This is the home of HOMAR (Holonomic Omniwheel and Mecanum, Autonomy, and Response), a third-party library that simplifies many of the programming tasks in the FIRST Tech Challenge. HOMAR was created by Gabriel Konar-Steenberg and Michaela Polley, working on St. Paul Academy and Summit School FTC teams #11117 and #12660 Spartan Robotics.

Creation story

In the beginning, there was only chaos…
After our first season, we realized there were a lot of repetitive programming tasks that could be coded once and for all so we didn't have to messily keep rewriting them. This included things like servos that only ever moved to two positions, buttons and toggles for tele-op, and the somewhat involved mathematical algorithms behind the PID controller and holonomic (omniwheel and Mecanum) drivetrains.

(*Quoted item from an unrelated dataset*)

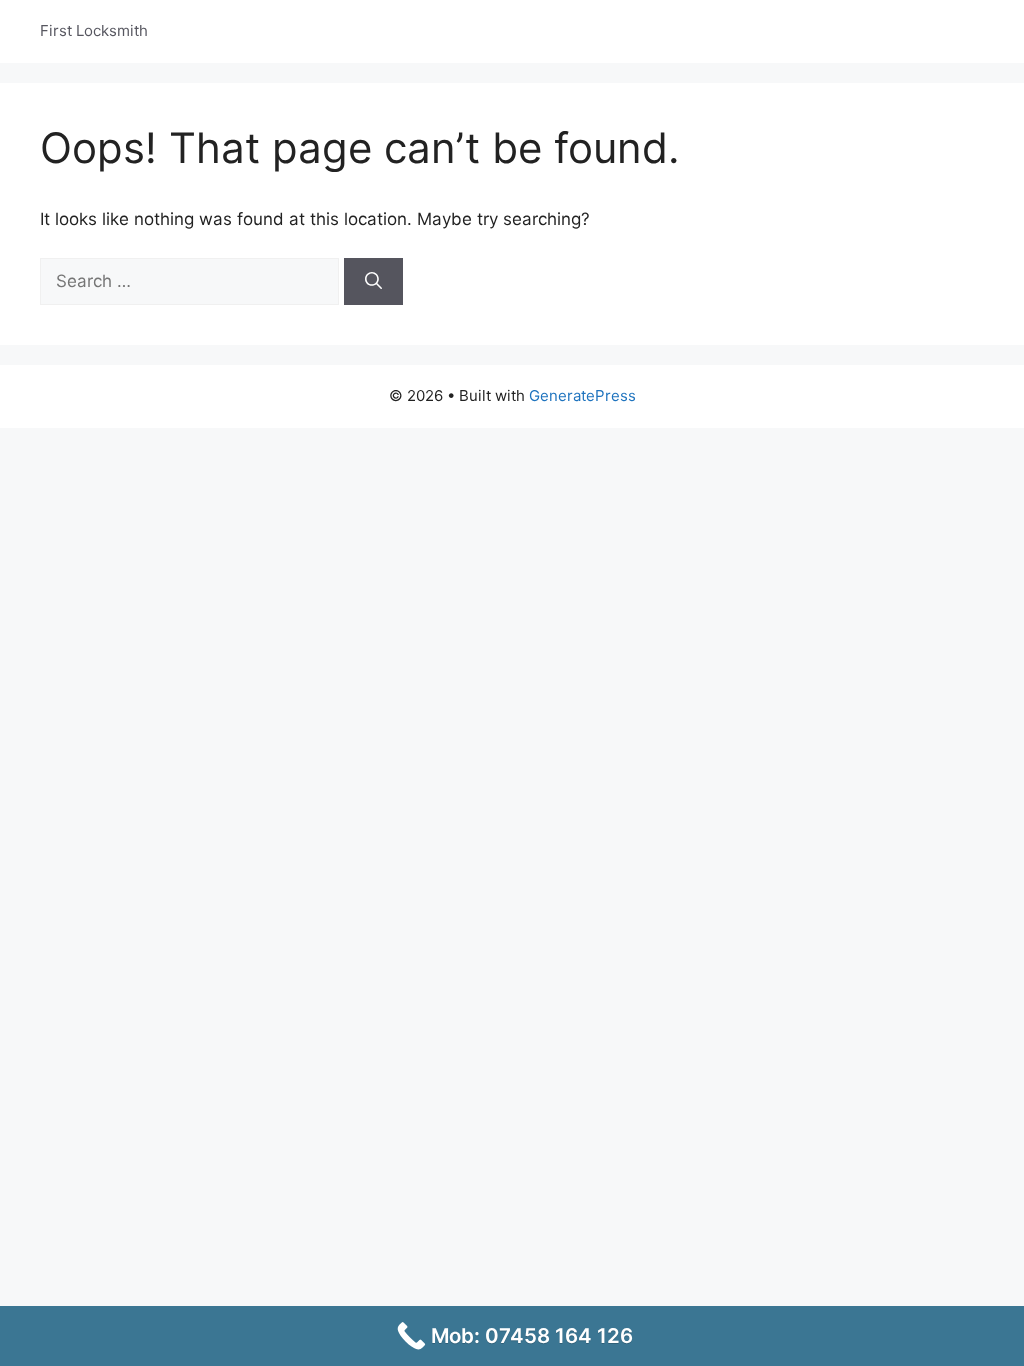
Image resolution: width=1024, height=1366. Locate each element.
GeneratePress (582, 395)
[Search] (373, 282)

We decided to create a library to do all of that in a nicely-organized, object-oriented, modular, and extensible way, recognizing that we would need to add more bits and pieces to the library as time went on. In the spirit of gracious professionalism and in the belief that we do our best work when working together, we decided to publish our code so other teams could use it and improve it.

Tasks HOMAR makes easier

Here is a list of all the things HOMAR can do:

  • Drivetrains
    • Object-oriented class structure to encapsulate all the motors, etc. in a drivetrain, reduce clutter, and standardize usage
    • Built-in support for tank, omniwheel, and Mecanum drivetrains
    • Extensibility so you can create your own drivetrains while keeping the benefits of our drivetrain code
    • Integration with the controller package (see below) to provide precise control of heading
    • Integration with encoders to provide precise control of position
    • An innovation we call "extrinsic course control" that makes it easy for a holonomic robot to go in the same direction no matter which way it is facing
  • Controllers
    • Ready-to-use PID controller code (we learned calculus so you don't have to! :))
    • Integration with the drivetrain package (see above) and the sensor package (see below), including:
      • Support for sensors (e.g. an integrating gyro) that provide both a value and the derivative of that value over time
      • Code for tasks (e.g. rotating a robot) that need some way of determining how close to the target value is close enough (we call this a "finishing algorithm")
    • As always, an extensible framework that allows you to build your own controllers, finishing algorithms, etc.
  • Sensors
    • An object-oriented structure that makes it easy to integrate sensors with the controller package (see above)
    • Built-in support for many heading sensors, including the Modern Robotics gyro sensor and the IMU in the REV Expansion Hub
    • A helper class that begins to tame the myriad number of ways to refer to angles
    • Of course the ability to add your own sensors (which we will likely use soon to add support for ultrasonic sensors)
  • Tele-op controls
    • An extremely useful button class that makes it very simple to complete a task either when a gamepad button is pushed or when it is released
    • A set of toggle classes that allow drivers to use a button to toggle robot functions (either on/off, between a number of integer values, or between a number of floating-point constants)
    • A set of "activators" that simplify the common task of "activating" a servo, continuous rotation servo, or motor by moving it to a specific position or spinning it at a specific speed and then "deactivating" it by moving it to a rest position or turning it off
  • Miscellaneous
    • A PID tuner op-mode you can adapt to tune PID controllers for your drivetrains
    • A class to hold instances of the hardwareMap and telemetry so you don't have to keep passing them around during testing
    • Simple logging code to write files containing log data (there's only so much you can fit onto that telemetry screen)
    • A robot class to be used as a base to extend and add drivetrains, etc.
    • A way to disable the @Disabled annotation for testing
  • Samples! Sometimes the best documentation is an example in code, so we've included dozens of samples demonstrating how to use our library

If this sounds useful to your team, go ahead and install it! Keep in mind that this library is a work-in-progress. The core features are fairly well-developed (i.e. they work), but we plan to add more samples, improve the Javadoc reference, write more tutorials, and add even more features.


Using Git

If you're already using Git to manage your code, we recommend this method, as it will make it easy to install updates to the library (which we plan to publish frequently) and relatively easy for your teammates to use the library once you've installed it.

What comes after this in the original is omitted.